Language of document : ECLI:EU:T:2015:283

Affaire T‑162/10

Niki Luftfahrt GmbH

contre

Commission européenne

« Concurrence – Concentrations – Transport aérien – Décision déclarant la concentration compatible avec le marché commun – Appréciation des effets de l’opération sur la concurrence – Engagements »

Sommaire – Arrêt du Tribunal (huitième chambre) du 13 mai 2015

1.      Concentrations entre entreprises – Examen par la Commission – Appréciations d’ordre économique – Pouvoir discrétionnaire d’appréciation – Contrôle juridictionnel – Portée – Limites

(Art. 256 TFUE ; règlement du Conseil nº 139/2004, art. 2 et 8)

2.      Acte des institutions – Motivation – Obligation – Portée – Décision de la Commission déclarant une opération de concentration compatible avec le marché intérieur

(Art. 296 TFUE ; règlement du Conseil nº 139/2004, art. 2, § 2, et 8, § 2)

3.      Concentrations entre entreprises – Examen par la Commission – Définition du marché en cause – Concentration entre deux compagnies aériennes – Critères – Substituabilité des produits – Approche par paire de villes

(Art. 82 CE ; règlement du Conseil nº 139/2004, art. 2 ; règlement de la Commission nº 802/2004, section 6 ; communication de la Commission 97/C 372/03, points 13 à 17, 20, 21 et 24)

4.      Concentrations entre entreprises – Examen par la Commission – Définition du marché en cause – Critères susceptibles d’être différents de ceux applicables en matière d’aides d’État

(Art. 87 CE et 88 CE ; règlement du Conseil nº 139/2004, art. 2, § 2 et 3, et 8, § 2)

5.      Procédure juridictionnelle – Production de moyens nouveaux en cours d’instance – Conditions – Moyen fondé sur des éléments révélés en cours d’instance

(Règlement de procédure du Tribunal, art. 44, § 1, et 48, § 2)

6.      Concentrations entre entreprises – Appréciation de la compatibilité avec le marché intérieur – Examen par la Commission – Charge de la preuve incombant à la partie contestant la décision de compatibilité de la concentration

(Règlement du Conseil nº 139/2004, art. 2 et 8)

7.      Concentrations entre entreprises – Appréciation de la compatibilité avec le marché intérieur – Critères – Effets anticoncurrentiels – Création ou renforcement d’une position dominante – Impossibilité de déclarer la concentration compatible avec le marché intérieur sans engagements des parties en vue de remédier aux effets sur la concurrence

(Art. 82 CE ; règlement du Conseil nº 139/2004, art. 2 et 8)

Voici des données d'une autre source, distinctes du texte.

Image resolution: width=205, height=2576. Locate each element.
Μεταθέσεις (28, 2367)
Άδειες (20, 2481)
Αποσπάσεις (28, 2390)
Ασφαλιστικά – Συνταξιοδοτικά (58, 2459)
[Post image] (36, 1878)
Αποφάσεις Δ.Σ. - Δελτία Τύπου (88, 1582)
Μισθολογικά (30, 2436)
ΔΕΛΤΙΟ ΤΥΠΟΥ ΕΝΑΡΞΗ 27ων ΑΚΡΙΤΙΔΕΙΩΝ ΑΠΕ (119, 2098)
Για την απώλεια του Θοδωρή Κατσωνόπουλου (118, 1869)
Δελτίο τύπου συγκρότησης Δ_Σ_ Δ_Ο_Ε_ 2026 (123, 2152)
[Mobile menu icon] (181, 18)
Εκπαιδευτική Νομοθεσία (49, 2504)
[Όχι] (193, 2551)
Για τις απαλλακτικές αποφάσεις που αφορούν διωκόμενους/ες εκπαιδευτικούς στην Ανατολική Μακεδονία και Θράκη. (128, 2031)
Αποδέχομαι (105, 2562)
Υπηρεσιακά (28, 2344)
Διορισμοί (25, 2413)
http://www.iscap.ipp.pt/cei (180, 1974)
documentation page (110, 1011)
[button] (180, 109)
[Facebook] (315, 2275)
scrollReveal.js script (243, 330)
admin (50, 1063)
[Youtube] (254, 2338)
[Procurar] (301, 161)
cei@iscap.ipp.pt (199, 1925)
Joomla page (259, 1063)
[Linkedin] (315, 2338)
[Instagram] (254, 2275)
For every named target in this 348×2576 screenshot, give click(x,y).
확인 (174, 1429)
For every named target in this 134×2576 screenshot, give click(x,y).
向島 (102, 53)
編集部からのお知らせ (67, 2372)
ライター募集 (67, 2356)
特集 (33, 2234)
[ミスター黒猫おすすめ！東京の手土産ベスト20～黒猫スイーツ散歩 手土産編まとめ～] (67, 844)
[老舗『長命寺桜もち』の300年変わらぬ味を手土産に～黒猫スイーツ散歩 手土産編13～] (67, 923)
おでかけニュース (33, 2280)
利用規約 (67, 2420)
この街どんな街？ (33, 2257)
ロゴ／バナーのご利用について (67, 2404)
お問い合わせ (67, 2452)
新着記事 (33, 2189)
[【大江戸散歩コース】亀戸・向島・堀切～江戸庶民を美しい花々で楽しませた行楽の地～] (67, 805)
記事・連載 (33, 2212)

8.      Transports – Transports aériens – Accès des transporteurs de l’Union aux droits de trafic à l’intérieur de l’Union et sur le plan international – Conditions – Obligation des États membres de procéder à une répartition des droits de trafic entre les transporteurs aériens de l’Union concernés selon une procédure non discriminatoire et transparente – Nécessité d’un accord bilatéral entre l’État membre et le pays tiers concernés en cas de droits de trafic internationaux

(Art. 100, § 2, TFUE ; règlements du Parlement européen et du Conseil nº 847/2004 et nº 1008/2008, art. 15)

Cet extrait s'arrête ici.